Employees affected by the explosions that destroyed the Lakeland and Babine sawmills three years ago are barred from bringing a class action lawsuit against WorkSafeBC, the agency says in a response filed last week.
Workers must choose between accepting compensation or suing WorkSafeBC but "cannot do both," according to the response, filed in B.C. Supreme Court in Vancouver.
Moreover, WorkSafeBC says employees exceeded the two-year limit from the date the claims were discoverable to bring the action to court.
Either way, WorkSafeBC is denying employees' claim that the agency was "negligent or reckless" in both the inspection of the sawmills prior to the explosions and in the investigations that followed.
An explosion leveled Babine Forest Products outside Burns Lake on Jan. 20, 2012, killing two employees, Robert Luggi, 45, and Carl Charlie, 42, and leaving 19 other employees with injuries, many of them serious.
Slightly more than three months later, Glenn Roche, 46, and Alan Little, 43, died from the severe burns they suffered in the April 23, 2012 explosion at Lakeland Mills in Prince George, which left more than 20 others with injuries.
In January, 10 plaintiffs filed the action against WorkSafeBC and the provincial government.
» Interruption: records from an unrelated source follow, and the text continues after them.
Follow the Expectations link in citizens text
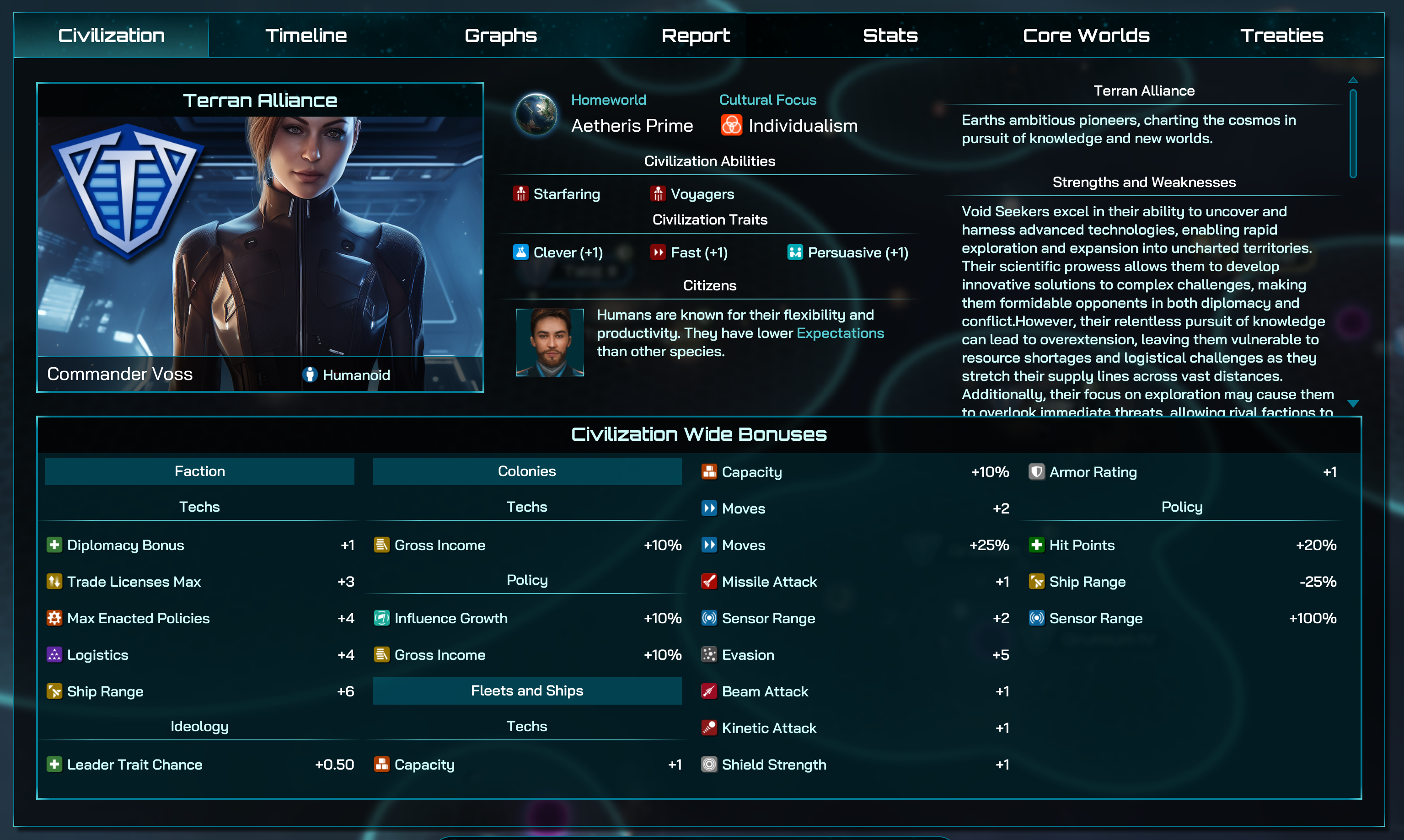The height and width of the screenshot is (840, 1404). pos(840,333)
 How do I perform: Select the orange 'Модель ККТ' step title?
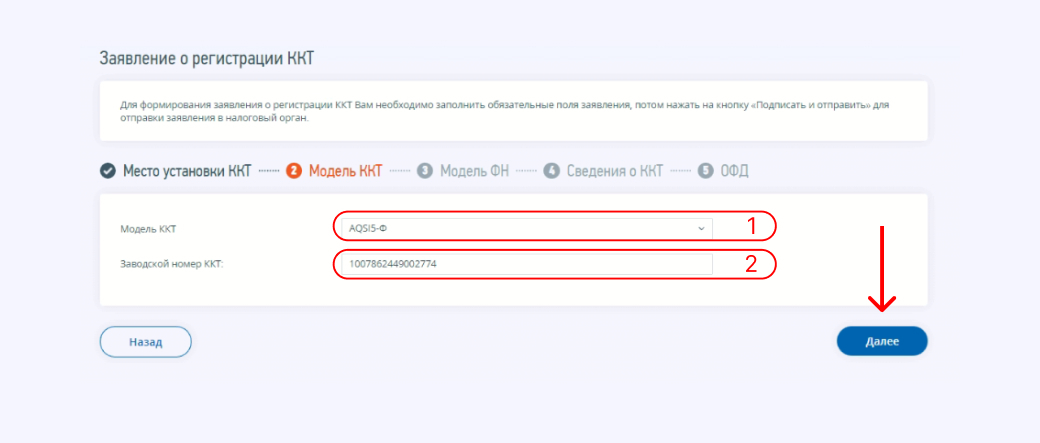coord(345,170)
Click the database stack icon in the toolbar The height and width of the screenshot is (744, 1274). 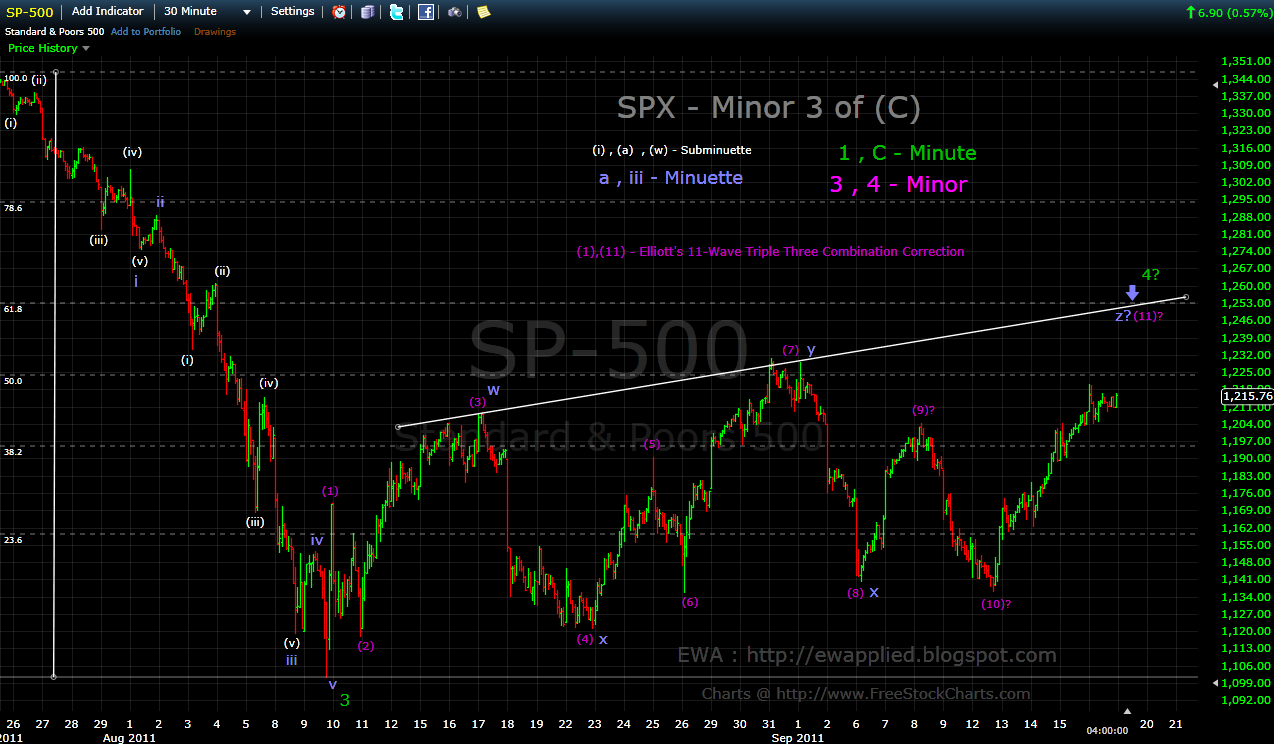pos(367,11)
They include four workers who were on shift at either of the sawmills when the explosions occurred, two workers who were not on shift but are claiming psychiatric injuries, two spouses of workers injured by the blasts and Little's father.
WorkSafeBC was created as a result of a "historic trade-off" that extinguished the right of workers and their families to sue an employer for workplace accidents, the notice of claim notes.
In its response, WorkSafeBC further contends the "Babine off-shift worker class," "Babine family class," "Lakeland of-shift class," and the "Lakeland family-class" lack the proximity to the explosion to be allowed to be plaintiffs in the lawsuit.
The provincial government also filed a response last week, also saying in part the action is statute barred because of the two-year time limitation and also saying the plaintiffs did not suffer any recoverable damages other than those for which compensation from WorkSafeBC had been approved.
None of the claims have yet been proven in court.